Should speed limits be reduced? Yes!

Speed kills. It is as simple as that. For every 1 mph increase in speed, the number of accidents rise by 5 per cent. Therefore it is perfectly sensible for the Department for Transport to review speed limits and reduce the risks on our roads.

The death toll on our roads has been going down, but there are still over 3,200 people killed annually. That’s nine per day, or a major air crash every month. While many motorists suggest this is just the price of increased mobility, ask any mum or husband who has lost their loved ones in a crash whether that is just a risk we have to tolerate.

You only have to look at the past. In 1930, there were over twice as many people killed on the roads, including 3,700 pedestrians, because there were no speed limits and little restriction on what drivers could do.

Most accidents are easily preventable through better driving and taking more care and attention. Going slower would be the easiest way to save lives. Just cutting 2 mph off average speeds, adding just seconds to the average journey, would save 280 deaths per year.

No one, except possibly that motoring ranter Jeremy Clarkson, would suggest that there should not be any speed limits, so what is wrong with trying to tailor them to the conditions out there. I have just spent a week driving round the highways and byways of Somerset and it is clear that 60 mph is far too fast on many stretches over overcrowded road, such as the A358 between Taunton and Minehead.

The boy racers suggest that there is no point imposing tighter speed limits because no one will obey them. But people’s behaviour adapts to change and excessive speed is becoming less and less acceptable, just like drink driving has been since the 1970s, when the expression ‘one for the road’ was commonly heard in pubs. Now groups of drinkers designate their driver or take taxis.

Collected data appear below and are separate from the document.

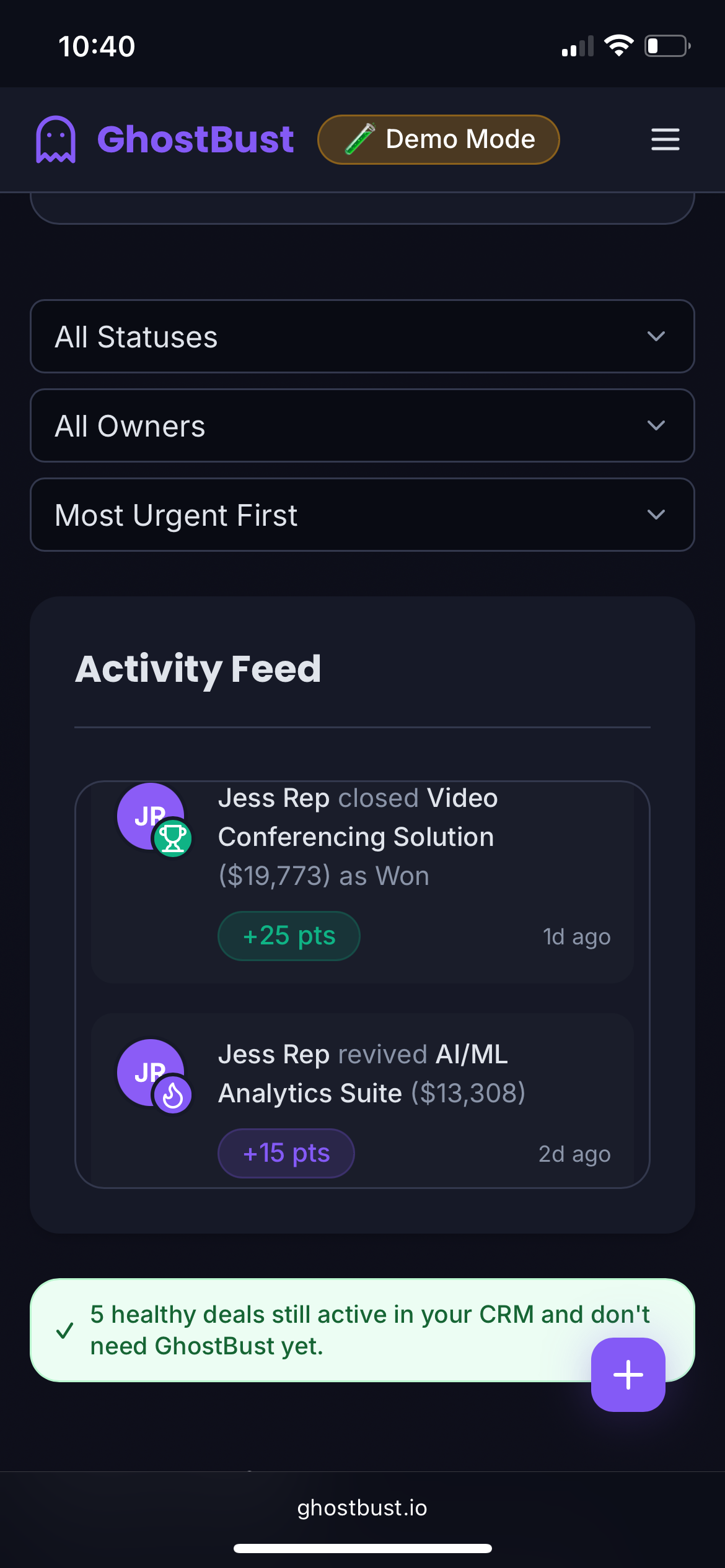
Task: Click the flame badge icon on the revived deal
Action: tap(172, 1095)
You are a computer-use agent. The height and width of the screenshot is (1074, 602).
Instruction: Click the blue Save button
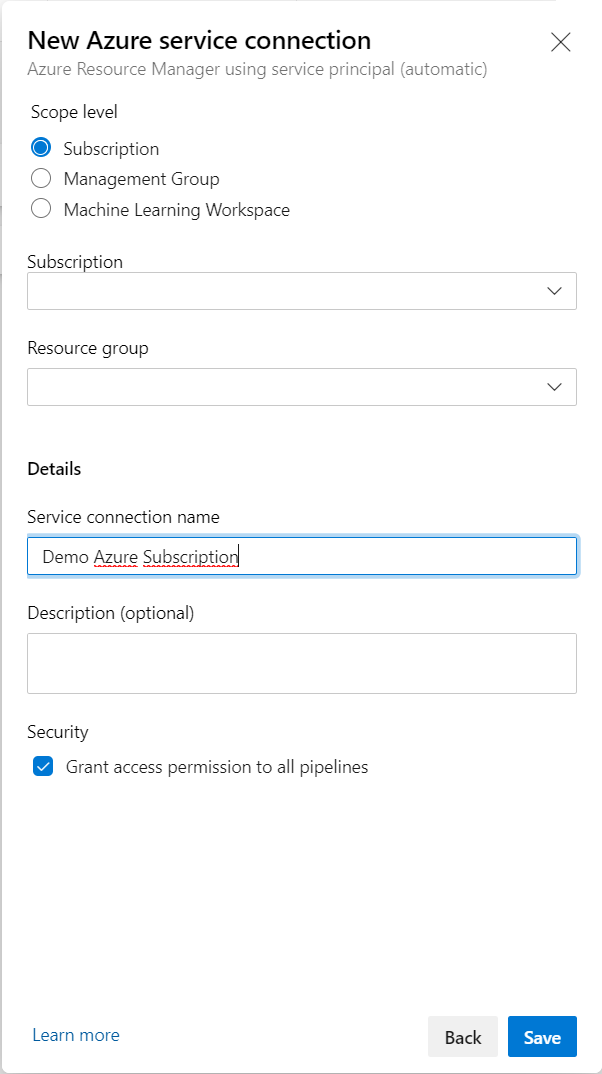click(x=542, y=1037)
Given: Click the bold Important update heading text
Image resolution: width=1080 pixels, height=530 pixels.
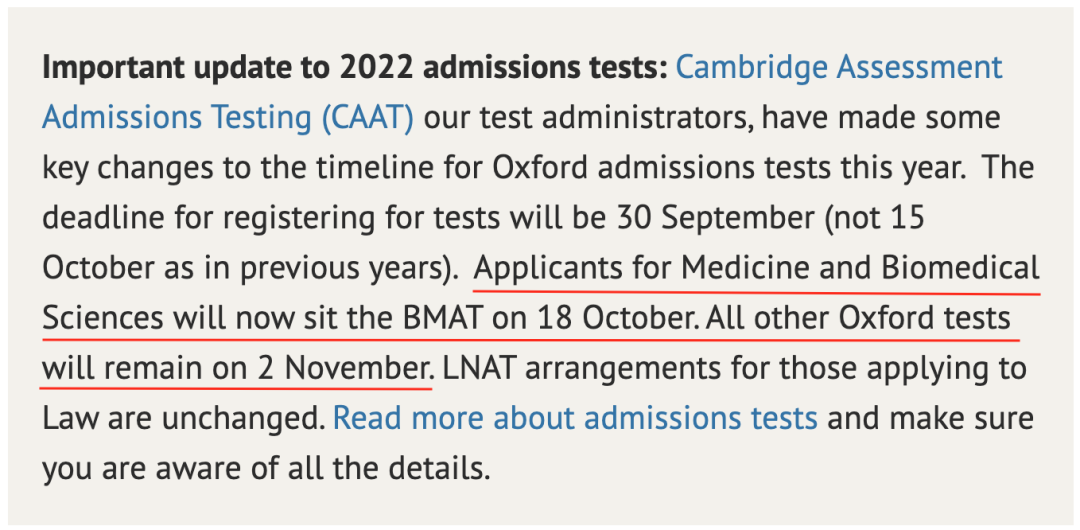Looking at the screenshot, I should click(355, 68).
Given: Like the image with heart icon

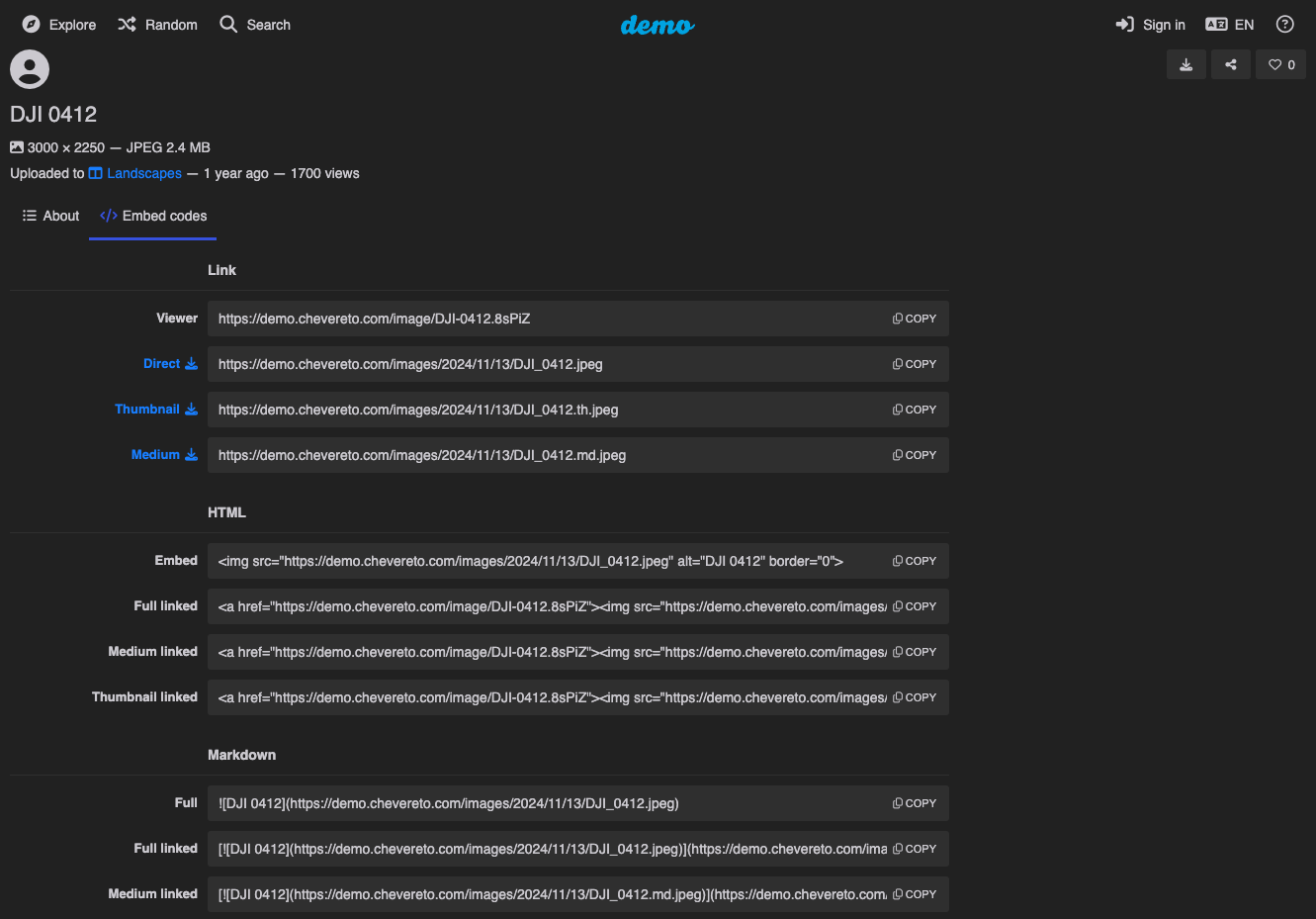Looking at the screenshot, I should (1281, 65).
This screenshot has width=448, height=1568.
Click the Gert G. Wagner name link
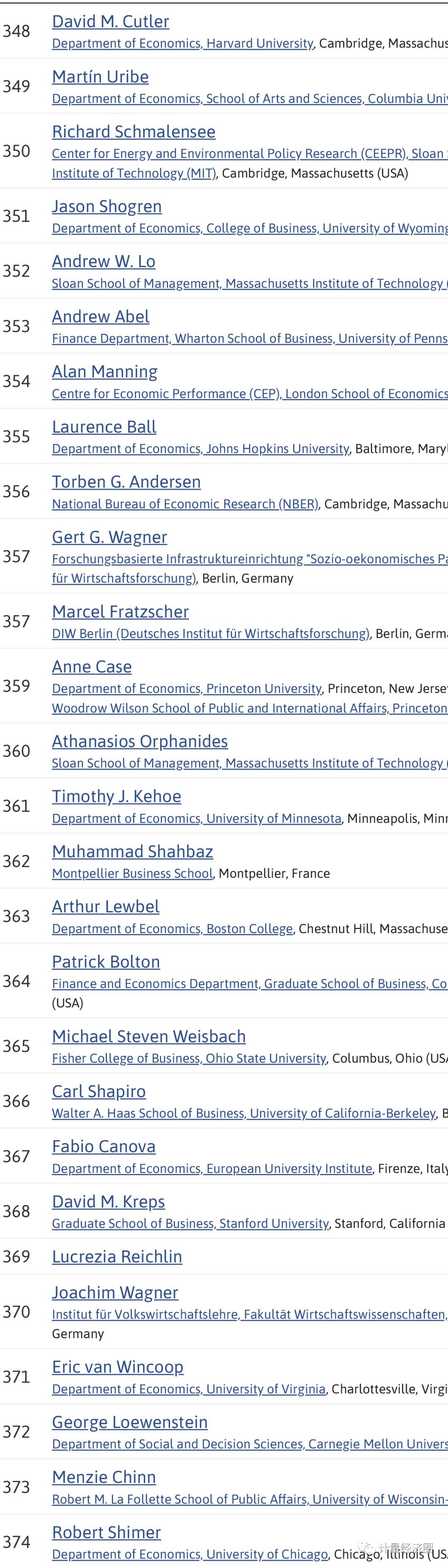(x=109, y=537)

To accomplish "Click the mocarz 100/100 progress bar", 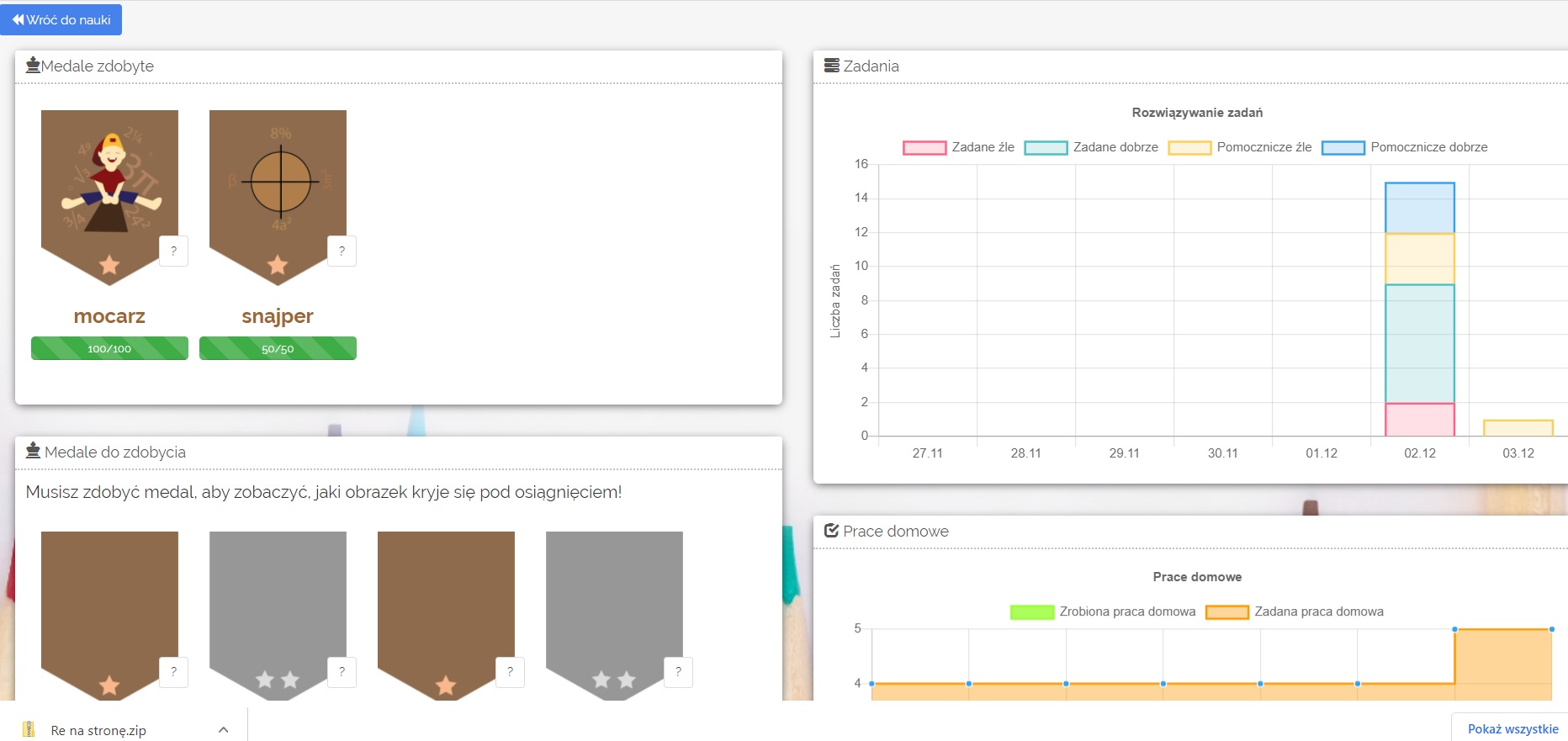I will [109, 348].
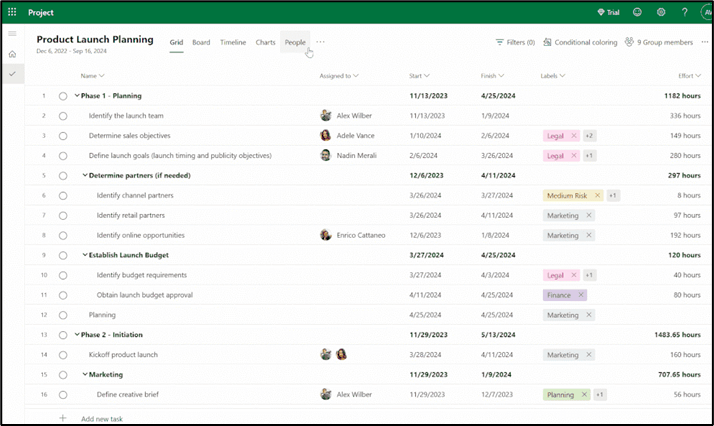Remove the Finance label with X
The image size is (714, 426).
click(x=581, y=295)
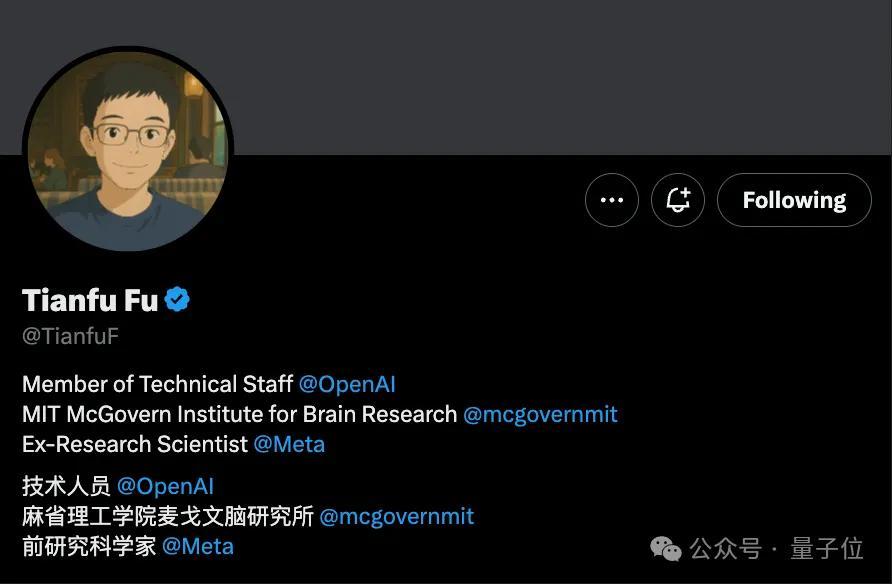Open @OpenAI link after 技术人员
892x584 pixels.
165,487
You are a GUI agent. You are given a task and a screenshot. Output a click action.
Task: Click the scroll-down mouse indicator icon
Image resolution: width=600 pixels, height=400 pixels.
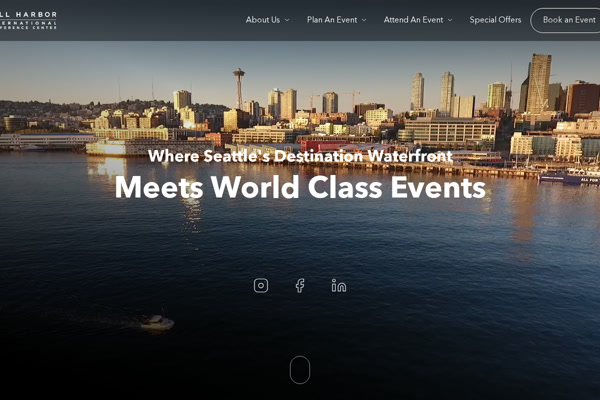coord(300,370)
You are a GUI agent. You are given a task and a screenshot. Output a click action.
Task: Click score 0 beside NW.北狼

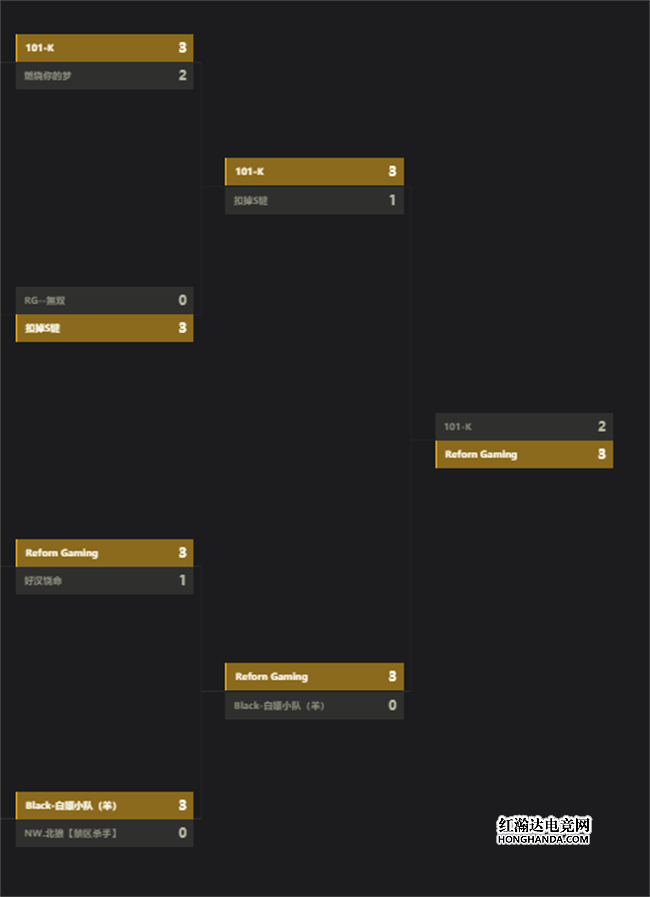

People have even started to accept speed bumps as a necessary evil. Personally, like everyone else, I hate them. My car is so rickety that the CD player jumps when I go over them which gives Coldplay a whole new rhythm and I live in Islington, the most humped borough in Britain where they have popped up like nettles on waste land. But they work. The independent Transport Research Laboratory found that in London’s 20mph zones, which mainly use speed humps to reduce vehicle speed, there was a 57 per cent reduction in killed and seriously injured casualties. Many children walking around today would not be doing so without speed humps.

Reducing speed is not just about safety. Going at a steady cruising speed reduces petrol consumption, which not only saves money but reduces the environmental damage of motoring. Speeding has to become as unacceptable as drink driving, and anything which contributes towards that should be welcome even if the car freaks do not like it.